Reviewing the Cabrera press conference

Lots to take in from Thursday’s press conference with Miguel Cabrera, and the MLB press release that went with it. Here’s the list version of what we learned:

  • Cabrera will enter what MLB vice president for labor relations Rob Manfred termed “a multifaceted, professionally administered program” to address his alcohol issues.
  • The program setup will allow Cabrera to remain with the team throughout the process.
  • The Tigers and MLB are looking into somebody — sponsor, mentor, counselor, someone along those lines — to be with Cabrera on a regular basis for counseling, support and supervision, much like what Johnny Narron means for Josh Hamilton. Both the team and Cabrera have to be comfortable with whomever they bring on.
  • Cabrera apologizes to pretty much everyone involved — teammates, coaches, owner Mike Ilitch, friends, family, and the officer who made the arrest.
  • Cabrera has been cleared to work out with the Tigers and will take part in workouts. When he starts playing in games is up to manager Jim Leyland, team president/general manager Dave Dombrowski said.
  • Cabrera does not plan on getting up in front of his teammates to apologize to them as a group. He said he would rather talk with teammates individually over the course of camp, rather than do something planned or rehearsed. “He’d rather go to each guy 1-on-1, face-to-face, and he’ll apologize to each guy in his own way, throughout the day an din days to come,” Al Avila translated.
  • No, Cabrera can’t promise he’ll never relapse again, which is to be expected. But, as Avila translated at the press conference, “He is going to do everything possible for this never to happen again and restore everybody’s faith in him.”
  • Under Florida law, Cabrera can still drive while his case makes its way through the legal system (he has a certificate, but Florida’s Department of Motor Vehicles reportedly will review the case next month). However, Cabrera is choosing not to drive, and he didn’t drive himself from South Florida to Lakeland.
  • Cabrera was still undergoing outpatient counseling this winter. His last meeting was about four weeks ago.
  • Cabrera said he was driving his 2005 Range Rover to Lakeland last week with plans to have it shipped back to Venezuela for family members. He hadn’t driven it in 3-4 months, and the radiator went.

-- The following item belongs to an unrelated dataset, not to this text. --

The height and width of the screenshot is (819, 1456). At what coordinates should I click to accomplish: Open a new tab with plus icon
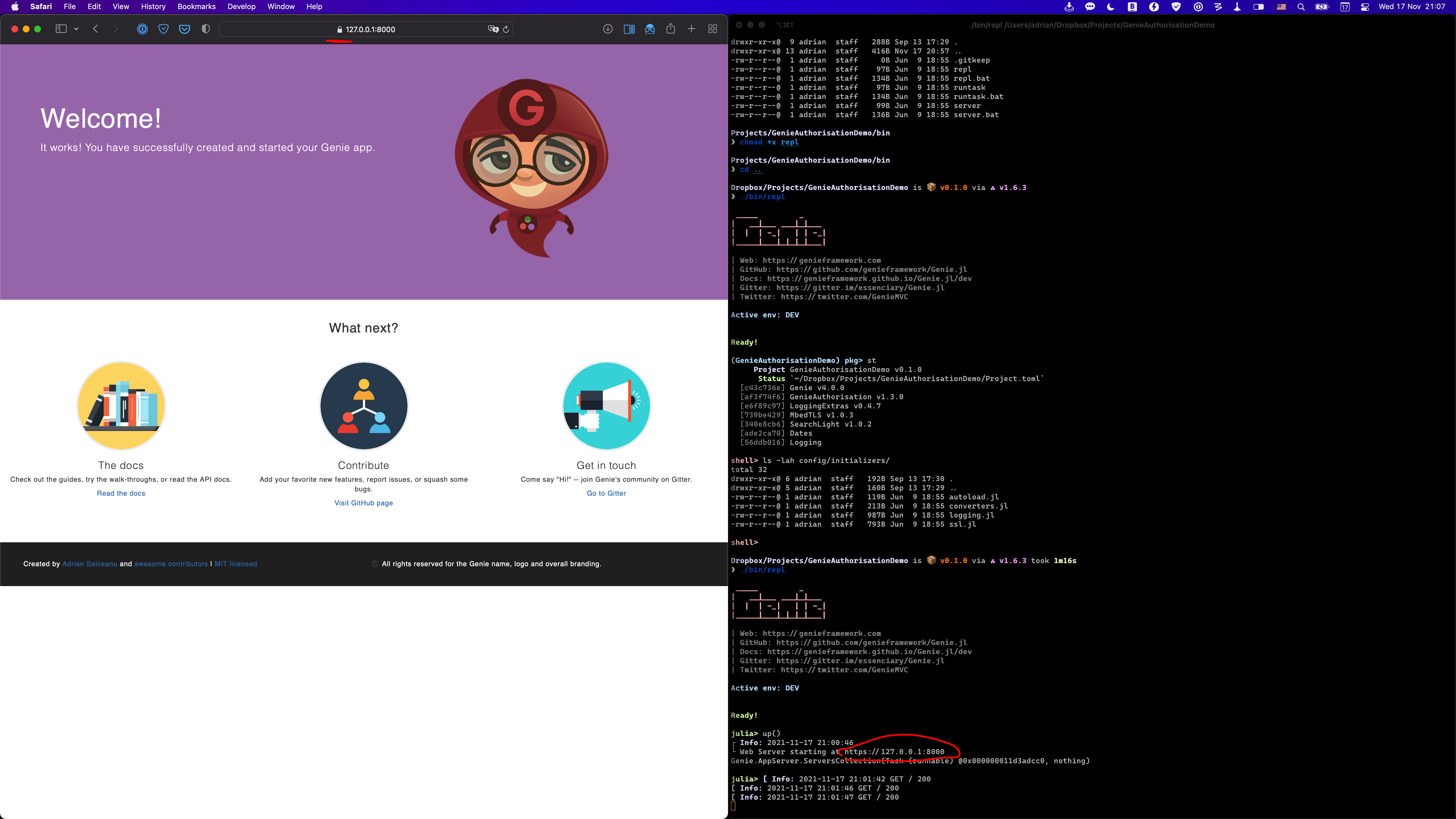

From what I have read, Johnny Narron is with Josh Hamilton basically 24/7. MLB Network commentator recommended Carlos Guillen. Carlos is a family man and I can’t believe he could possibly do what Johnny Narron does on a daily basis for Josh. Hopefully it will be someone who is single and doesn’t have family obligations because Miggy will be his family.

yeah, guillen or ordonez could be a good mentor for cabrera but not someone who would give constant accountability in his struggle for sobriety. maybe his offseason trainer would be the guy. like you say, a full time presence with the team, and would need to give up the rest of his clients to do it. seems intuitive that baseball and other entertainment industry jobs where there is a lot of travel and down time between performances probably have higher incidence of alcohol abuse. when the game’s over, where can these guys go other than their hotel room, and how many of those places don’t serve alcohol?

Let’s see…..bilingual, understands baseball and addiction, has the free time, and possesses the ability and willingness to kick Miguel’s butt if need be. They’ll find someone, but it doesn’t sound all that easy.
I used to perform in rock bands, believe it or not, and I know that the last thing you want to do after a gig is go back to your room and sleep. Especially when you don’t need to be up until the following afternoon. You wouldn’t believe what’s available to a person during those wee hours. Or maybe you would. It’s not a normal life by any means.
I’ll be glad to move on from this and, other than national broadcasts, we shouldn’t have to hear much more about it. I’m rootin’ for ya, big guy. Fight the good fight.